In Pension gehen
Im Männerpalaver war neulich Paul Seger zu Gast, Ex-Botschafter der Schweiz in Deutschland. Der weitgereiste Spitzen-Diplomat hatte mit Barak Obama gefrühstückt, mit Aung San Suu Kyi Friedensgespräche geführt, mit Frank-Walter Steinmeier Höflichkeiten ausgetauscht – jetzt palaverte er mit uns, sogar per Du, das Männerpalaver öffnet Türen!

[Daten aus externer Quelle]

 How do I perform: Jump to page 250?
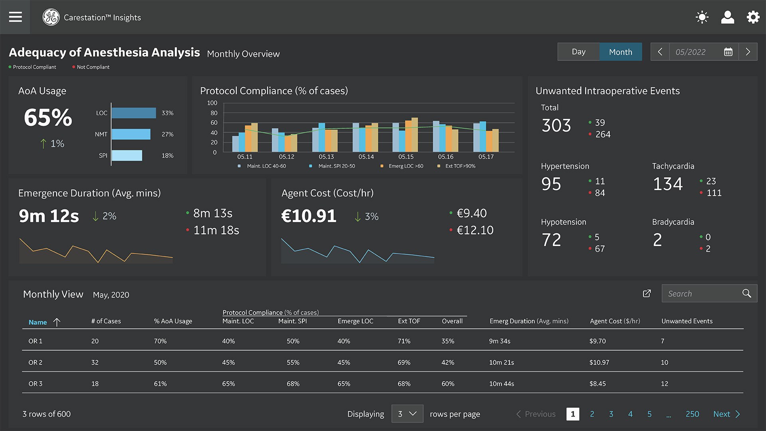(x=692, y=414)
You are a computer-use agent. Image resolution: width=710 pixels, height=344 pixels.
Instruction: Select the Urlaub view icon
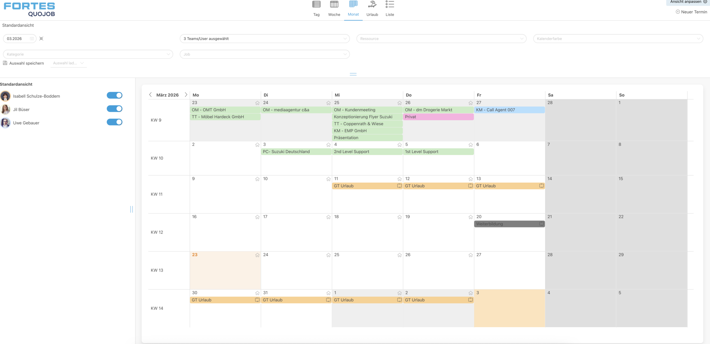[x=372, y=8]
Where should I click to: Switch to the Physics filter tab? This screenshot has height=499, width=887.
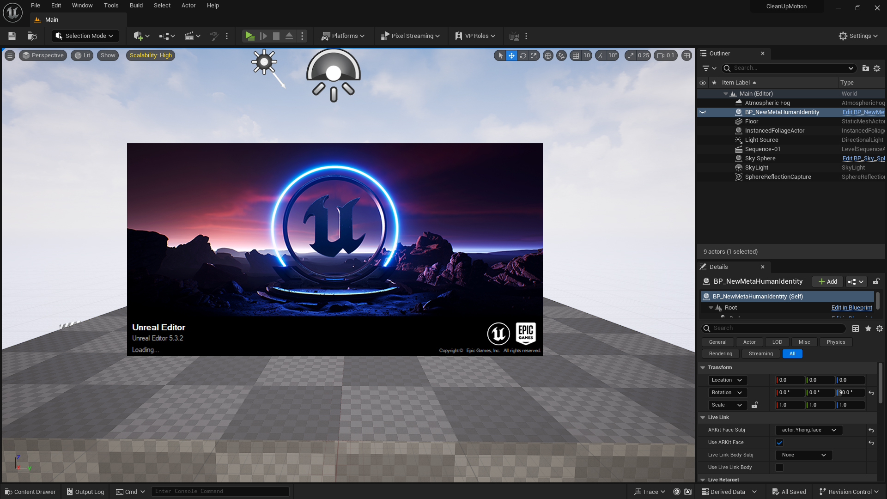tap(836, 342)
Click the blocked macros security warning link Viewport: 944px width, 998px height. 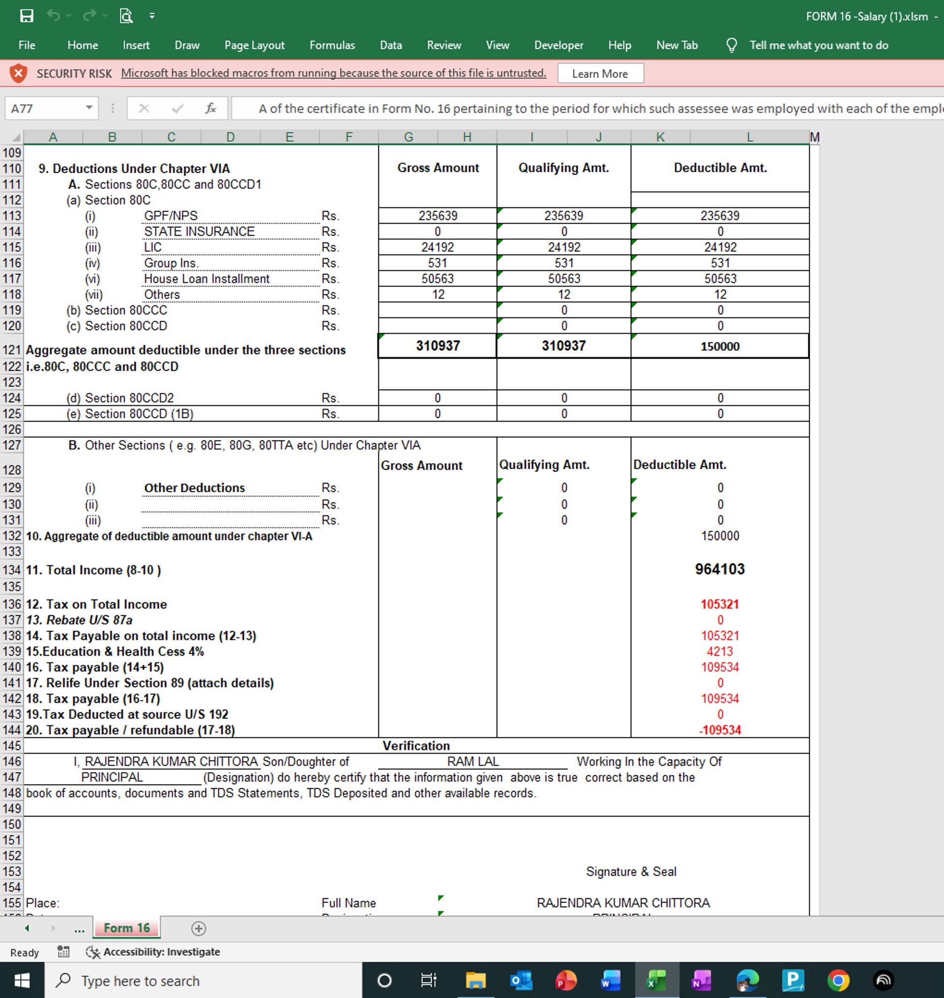[x=333, y=73]
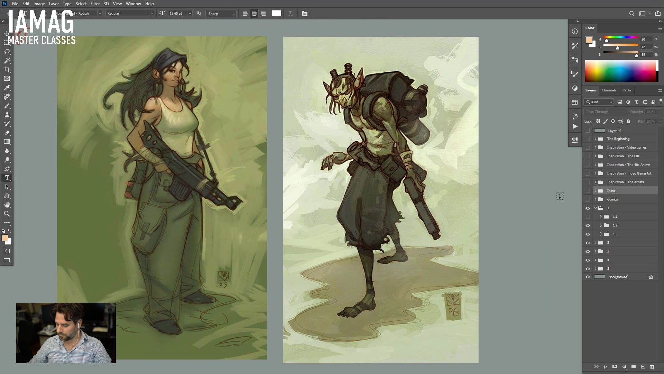Viewport: 664px width, 374px height.
Task: Collapse group 1 in the Layers panel
Action: 596,208
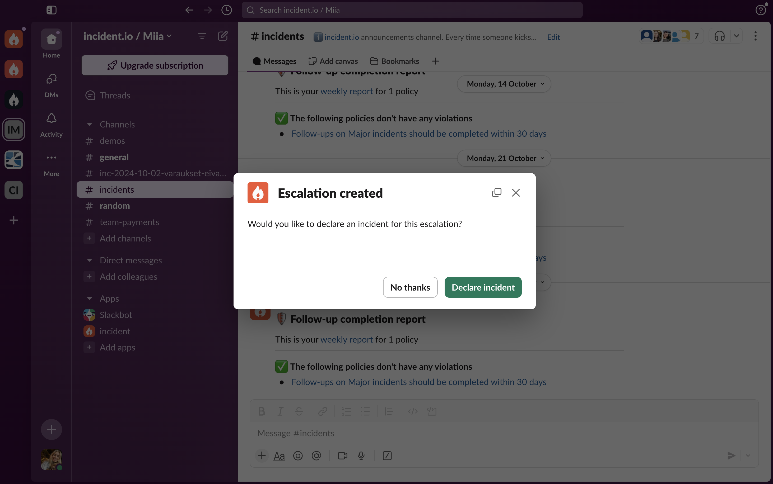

Rhetorisch brillant erzählte der Arlesheimer Anekdoten aus seinem Beruf. Der diplomatische Dienst gleicht oft dem Kampf gegen Windmühlen, die Früchte der Arbeit sind selten wirklich greifbar – als Pfarrer kam mir das alles bekannt vor! Besonders spannend wurde es, als Seger vom Abschied aus dem Berufsleben sprach. Er nahm die Redewendung «in Pension gehen» wörtlich und lief zu Fuss von Berlin nach Basel. Sechs Wochen dauerte die Wanderung – viel Zeit zum Nachdenken, Loslassen und Neuanfangen. «Meine» Männer waren ganz Ohr. Einige fanden die Idee so toll, dass sie sich überlegten, bei der eigenen Pensionierung 100 Mal um die Roche-Türme zu laufen. Wie dem auch sei: es ist gut und tut gut, Lebensübergänge bewusst zu gestalten. Paul Seger ist dafür ein eindrückliches Beispiel – und auch wir von der Kirche kennen uns da aus und begleiten Sie gerne dabei!